Dataset entries
________________________

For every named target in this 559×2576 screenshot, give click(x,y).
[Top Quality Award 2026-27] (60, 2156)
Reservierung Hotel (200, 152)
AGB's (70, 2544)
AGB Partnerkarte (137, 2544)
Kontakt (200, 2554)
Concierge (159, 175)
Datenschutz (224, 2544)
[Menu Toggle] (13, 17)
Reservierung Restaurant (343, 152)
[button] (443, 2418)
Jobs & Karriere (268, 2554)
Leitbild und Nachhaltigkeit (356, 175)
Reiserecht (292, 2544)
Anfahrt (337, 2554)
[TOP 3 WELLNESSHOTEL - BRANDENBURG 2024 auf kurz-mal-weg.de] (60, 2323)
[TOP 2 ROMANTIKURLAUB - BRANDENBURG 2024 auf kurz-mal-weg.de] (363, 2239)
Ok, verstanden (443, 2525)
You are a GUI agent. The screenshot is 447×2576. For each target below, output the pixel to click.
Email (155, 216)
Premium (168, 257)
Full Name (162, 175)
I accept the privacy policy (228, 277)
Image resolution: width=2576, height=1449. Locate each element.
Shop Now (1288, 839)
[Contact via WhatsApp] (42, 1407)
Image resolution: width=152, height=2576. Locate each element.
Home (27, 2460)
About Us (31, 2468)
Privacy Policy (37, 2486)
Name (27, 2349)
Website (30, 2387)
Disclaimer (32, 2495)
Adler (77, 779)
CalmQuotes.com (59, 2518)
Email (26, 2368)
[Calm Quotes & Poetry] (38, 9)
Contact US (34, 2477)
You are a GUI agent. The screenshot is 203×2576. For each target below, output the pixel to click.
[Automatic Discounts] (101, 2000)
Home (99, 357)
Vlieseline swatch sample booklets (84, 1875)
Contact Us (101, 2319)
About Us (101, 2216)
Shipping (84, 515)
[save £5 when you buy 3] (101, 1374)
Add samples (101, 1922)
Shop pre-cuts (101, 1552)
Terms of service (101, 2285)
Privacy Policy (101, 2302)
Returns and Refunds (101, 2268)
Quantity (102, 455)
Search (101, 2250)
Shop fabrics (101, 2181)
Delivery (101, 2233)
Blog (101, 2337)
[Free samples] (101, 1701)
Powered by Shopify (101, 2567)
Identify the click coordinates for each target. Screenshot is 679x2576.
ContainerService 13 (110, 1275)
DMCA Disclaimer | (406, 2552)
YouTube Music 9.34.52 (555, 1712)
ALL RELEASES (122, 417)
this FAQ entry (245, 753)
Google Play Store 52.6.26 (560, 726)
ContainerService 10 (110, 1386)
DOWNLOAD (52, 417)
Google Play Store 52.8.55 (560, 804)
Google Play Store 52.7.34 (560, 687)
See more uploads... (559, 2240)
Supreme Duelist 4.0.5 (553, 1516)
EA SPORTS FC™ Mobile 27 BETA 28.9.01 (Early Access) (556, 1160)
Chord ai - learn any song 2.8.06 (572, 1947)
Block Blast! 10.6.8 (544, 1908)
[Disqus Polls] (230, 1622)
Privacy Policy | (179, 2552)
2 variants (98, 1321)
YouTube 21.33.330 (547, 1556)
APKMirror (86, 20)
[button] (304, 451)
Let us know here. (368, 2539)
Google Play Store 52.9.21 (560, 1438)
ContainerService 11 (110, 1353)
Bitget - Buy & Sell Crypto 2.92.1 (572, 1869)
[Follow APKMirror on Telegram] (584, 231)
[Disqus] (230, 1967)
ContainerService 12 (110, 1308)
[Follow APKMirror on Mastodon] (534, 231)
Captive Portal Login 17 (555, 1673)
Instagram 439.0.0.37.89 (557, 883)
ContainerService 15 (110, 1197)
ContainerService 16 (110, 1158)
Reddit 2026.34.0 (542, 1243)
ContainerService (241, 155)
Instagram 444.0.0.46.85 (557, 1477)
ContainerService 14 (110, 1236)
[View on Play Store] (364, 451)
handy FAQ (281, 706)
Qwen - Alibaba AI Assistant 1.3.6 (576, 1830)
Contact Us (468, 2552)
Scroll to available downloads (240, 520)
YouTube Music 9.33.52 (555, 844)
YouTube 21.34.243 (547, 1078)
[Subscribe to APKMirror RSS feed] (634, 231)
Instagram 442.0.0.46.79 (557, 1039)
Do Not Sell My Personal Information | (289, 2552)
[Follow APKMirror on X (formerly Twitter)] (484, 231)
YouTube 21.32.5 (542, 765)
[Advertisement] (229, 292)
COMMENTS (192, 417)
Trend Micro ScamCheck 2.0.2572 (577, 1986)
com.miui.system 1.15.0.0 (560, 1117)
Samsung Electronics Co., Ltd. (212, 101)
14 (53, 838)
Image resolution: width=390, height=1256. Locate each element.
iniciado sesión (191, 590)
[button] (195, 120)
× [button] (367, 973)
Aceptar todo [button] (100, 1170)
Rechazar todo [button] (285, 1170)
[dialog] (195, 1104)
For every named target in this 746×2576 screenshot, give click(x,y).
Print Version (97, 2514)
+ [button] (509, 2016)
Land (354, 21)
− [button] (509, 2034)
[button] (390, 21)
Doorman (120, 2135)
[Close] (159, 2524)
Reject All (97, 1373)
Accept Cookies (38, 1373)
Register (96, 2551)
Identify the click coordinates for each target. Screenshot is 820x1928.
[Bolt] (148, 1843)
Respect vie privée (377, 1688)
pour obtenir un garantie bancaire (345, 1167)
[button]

________________________

# ASSIGNED TASK
Tally the lines in the records above that hold the word "Identify", and give only that number.

# TASK ANSWER
2